§ Exercise
Copy every line of the entries below word for word, leaving the pictures out.

··········

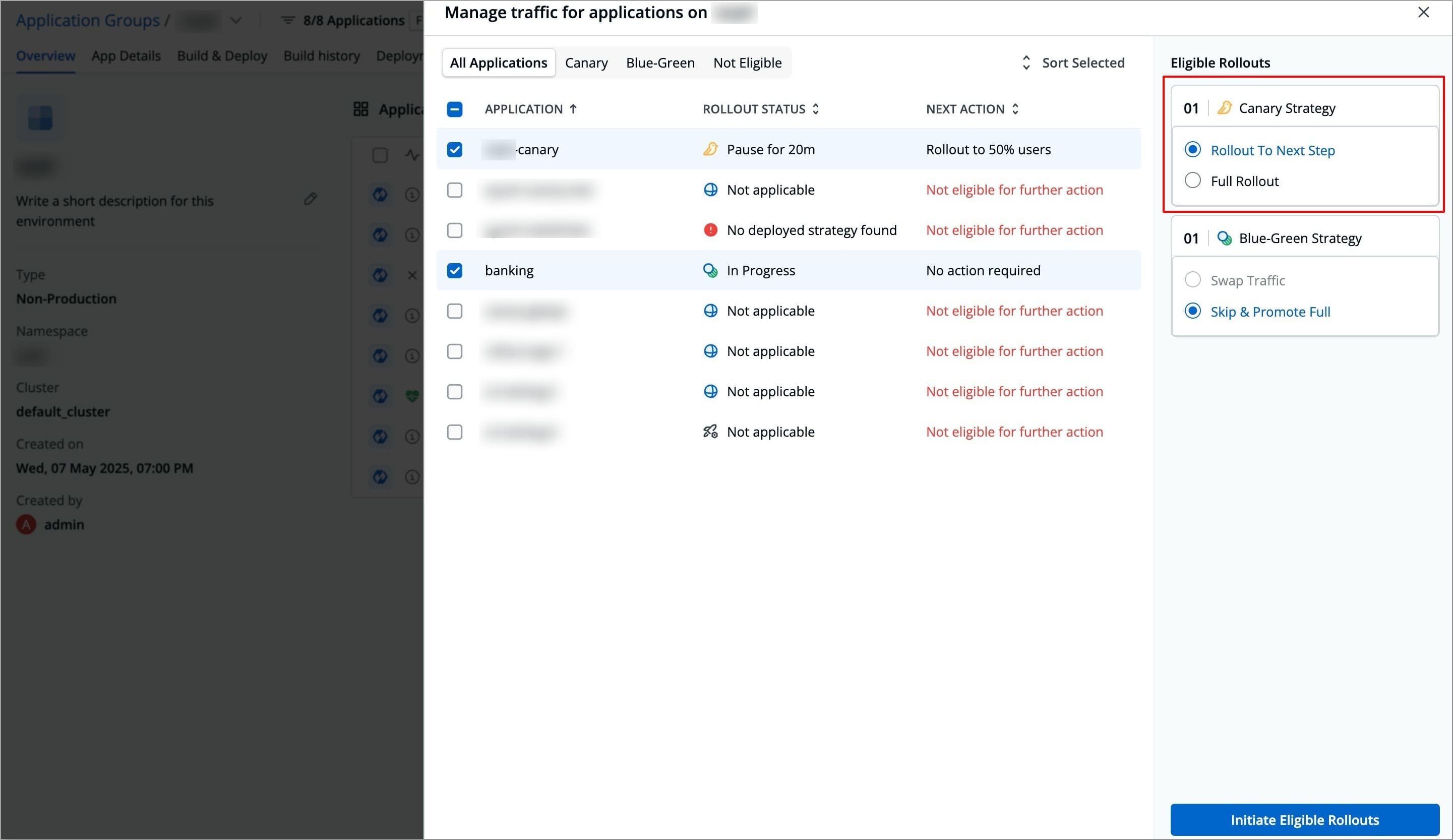Viewport: 1453px width, 840px height.
Task: Click the Canary Strategy feather icon in Eligible Rollouts
Action: (1225, 107)
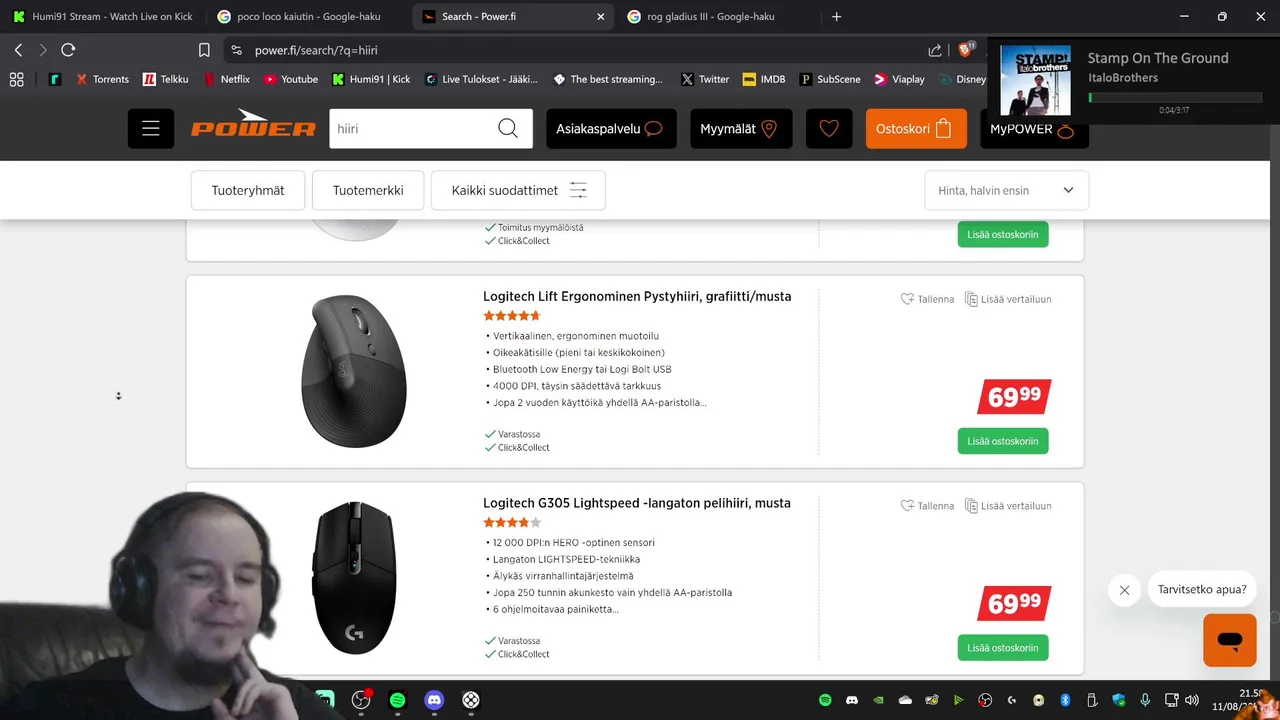Add Logitech Lift to cart
The width and height of the screenshot is (1280, 720).
pos(1003,441)
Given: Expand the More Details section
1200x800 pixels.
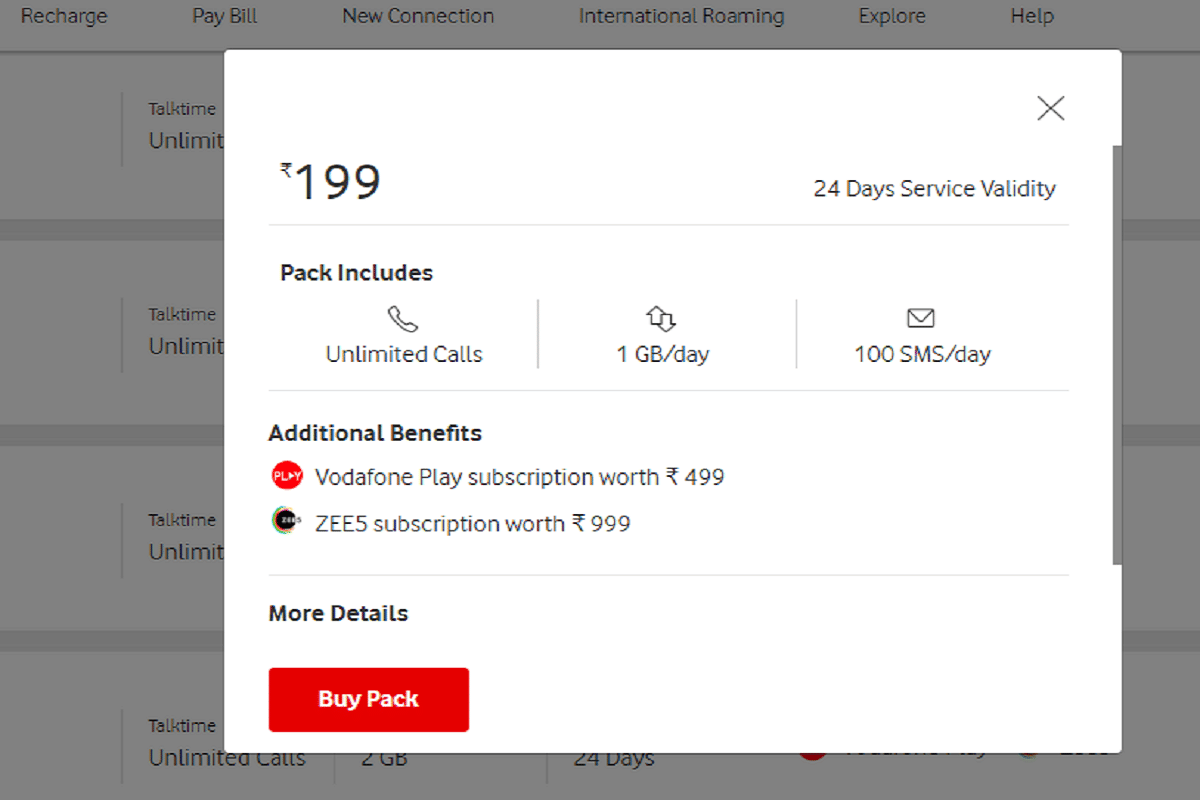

··········

§ Complete output
Viewport: 1453px width, 840px height.
Task: Click the Canary Strategy feather icon in Eligible Rollouts
Action: (1225, 107)
Add Logitech Lift to cart
The width and height of the screenshot is (1280, 720).
pos(1003,441)
Given: Expand the More Details section
1200x800 pixels.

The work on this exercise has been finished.